Inspired from true events, the story of Chinatown is set in Los Angeles and follows a private detective specialising in matrimonial cases who's hired by a woman to investigate & confirm her suspicion of her husband having an affair but soon finds himself caught in a bigger web when his client turns out to be an impersonator. As he digs deeper into the case to find out who set him up, he uncovers a plot involving deceit, corruption & murder.
Directed by Roman Polanski (best known for Rosemary's Baby & The Pianist), Chinatown is expertly crafted with thorough attention given to its setting & timeline, while the plot unfolds in a controlled manner. Robert Towne's script is a highlight too that's completely focused on its lead character without discarding the secondary ones. The technical aspects are skilfully carried out while Jerry Goldsmith's score is beautiful, poignant & haunting at the same time.

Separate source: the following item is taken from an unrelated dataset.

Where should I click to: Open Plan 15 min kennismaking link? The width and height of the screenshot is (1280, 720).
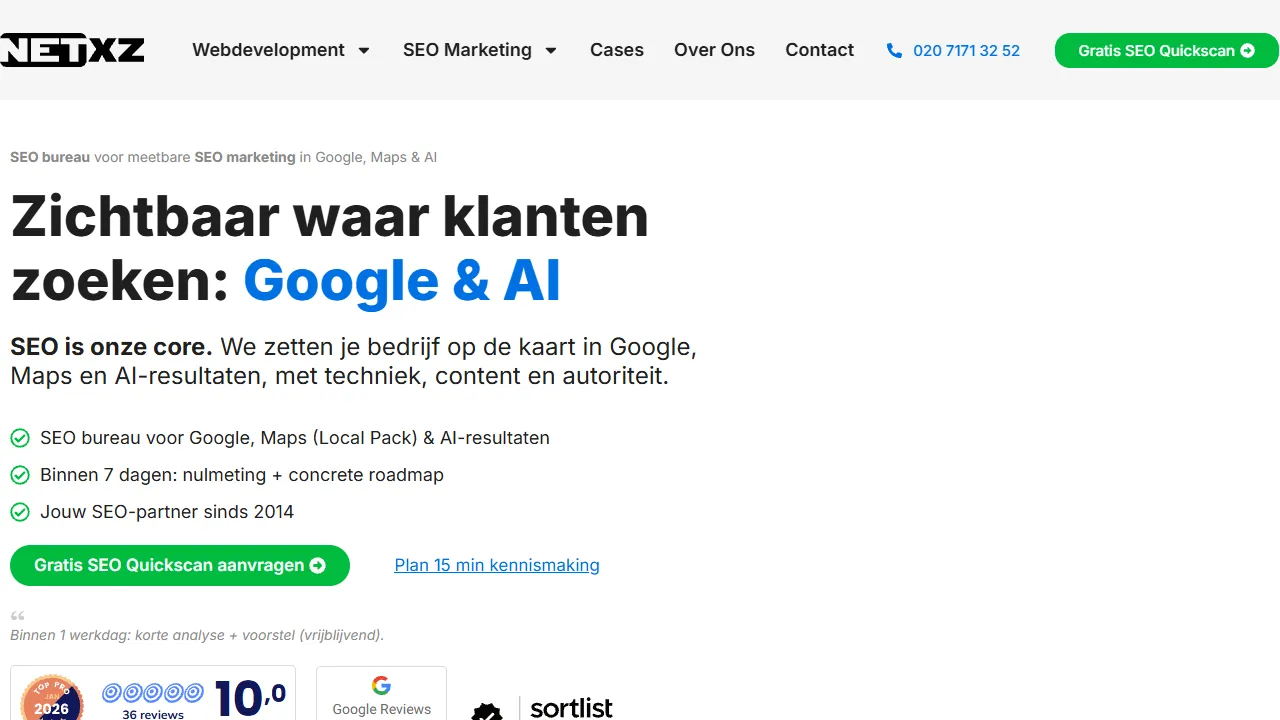497,565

The cast comprises of Jack Nicholson, Faye Dunaway, John Hillerman & others, with all of them turning in with committed performances in their given roles. Nicholson is excellent as the private investigator, plays his character with finesse, and is present in virtually every single scene. Dunaway also puts up a strong show that goes neck to neck with Nicholson's work. And the film is at its best when the screen is shared by Nicholson & Dunaway for their chemistry just works.

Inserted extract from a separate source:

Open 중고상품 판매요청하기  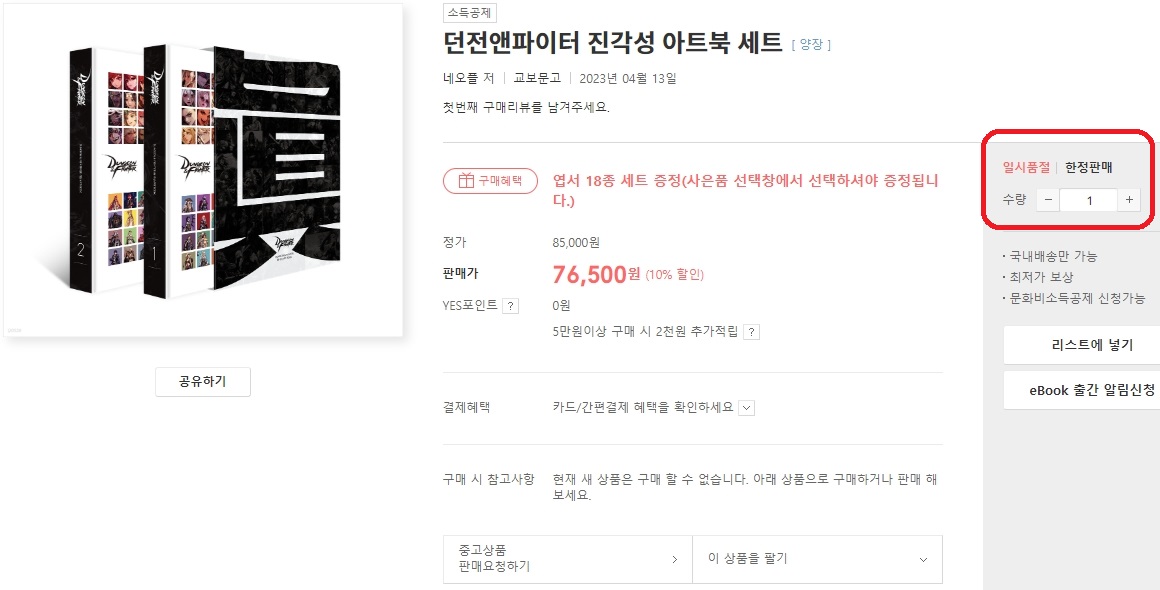coord(567,559)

On an overall scale, Chinatown doesn't do much wrong with its narrative over the course of its runtime and yet I have no clue as to why it didn't work out for me. Polanski's no-nonsense direction, Towne's polished screenplay & Nicholson's brilliant work are no doubt admirable but the whole experience of sitting through it was also pretty stale, even in moments of big reveal including the soul-shattering climax. One of those rare flicks that I admire more than I love, Chinatown is still full of surprises for newcomers and comes recommended.